This ceramic bottle depicting a seated figure with the head of a bird and the body of a human was created on the North Coast of Peru by artists of the Moche culture (A.D. 200–850). Moche potters are well known for their fine ceramics revealing a close observation of flora and fauna, as well as imaginative creations that combine features of humans and animals. Here the artist has sculpted a vessel into an avian-headed form dressed in Moche women’s attire of long tunic and sash. The figure itself holds a ceramic jar, decorated with a simple design at the neck.

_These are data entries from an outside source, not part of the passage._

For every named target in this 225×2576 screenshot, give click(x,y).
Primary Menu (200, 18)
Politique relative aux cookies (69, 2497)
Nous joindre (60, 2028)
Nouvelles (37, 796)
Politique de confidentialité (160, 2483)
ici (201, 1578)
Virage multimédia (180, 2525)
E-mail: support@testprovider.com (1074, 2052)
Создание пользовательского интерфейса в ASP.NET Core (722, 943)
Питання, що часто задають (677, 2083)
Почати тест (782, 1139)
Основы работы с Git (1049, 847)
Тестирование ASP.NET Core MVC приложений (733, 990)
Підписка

The exterior of the entire bottle was painted with cream and red-ochre slips (suspensions of clay and/or other colorants in water) and polished with a smooth stone or other implement before firing.
The significance of this anthropomorphic depiction is unclear, but the Moche often showed animals in battle, hunting, and ritual scenes. Birds garbed in a manner similar to this example are illustrated in several Moche ceramics painted in a style known as fineline (Donnan and McClelland, 1999: 100, 125). In these scenes anthropomorphic avians appear to be ritual attendants, interchangeable with female attendants.
It is difficult to identify the bird’s species. Although Moche artists were often quite precise in their representation of specific animals, this example appears to be a generic bird. Inspection of other Moche renditions of attendant birds reveals a great deal of latitude in the representation of features such a beak shape and coloration. Birds may have been important in Moche ceremonies, but it is possible that no specific type was required.
Over the course of some six centuries, the Moche built thriving regional centers from the Nepeña River Valley in the south to perhaps as far north as the Piura River, near the modern border with Ecuador, developing coastal deserts into rich farmlands and drawing upon the abundant maritime resources of the Pacific Ocean’s Humboldt Current. Although the precise nature of Moche political organization is a subject of debate, these centers shared unifying cultural traits such as religious practices (Donnan, 2010).
Further reading and references
Castillo, Luis Jaime. “Masters of the Universe: Moche Artists and Their Patrons.” In Golden Kingdoms: Luxury Arts in the Ancient Americas, edited by Joanne Pillsbury, Timothy Potts, and Kim N. Richter. Los Angeles: J. Paul Getty Museum, 2017, pp. 24–31.
Donnan, Christopher B. Moche Art of Peru: Pre-Columbian Symbolic Communication. Los Angeles: Museum of Cultural History, 1978.
Donnan, Christopher B. “Moche State Religion.” In New Perspectives on Moche Political Organization, edited by Jeffrey Quilter and Luis Jaime Castillo. Washington D.C.: Dumbarton Oaks Research Library and Collection, 2010.
Donnan, Christopher B. and Donna McClelland. Moche Fineline Painting: Its Evolution and Its Artists. Los Angeles: Fowler Museum of Cultural History, University of California, 1999.
Lapiner, Alan C. Pre-Columbian Art of South America (New York: H. N. Abrams, 1976).
Sawyer, Alan Reed. Ancient Peruvian Ceramics: The Nathan Cummings Collection. New York: The Metropolitan Museum of Art, 1966.
The Metropolitan Museum of Art. Art of Oceania, Africa, and the Americas from the Museum of Primitive Art. New York: The Metropolitan Museum of Art, 1969, no. 496.
Newton, Douglas. Masterpieces of Primitive Art: The Nelson A. Rockefeller Collection. New York: Alfred A. Knopf, 1978, p. 191 (bottom).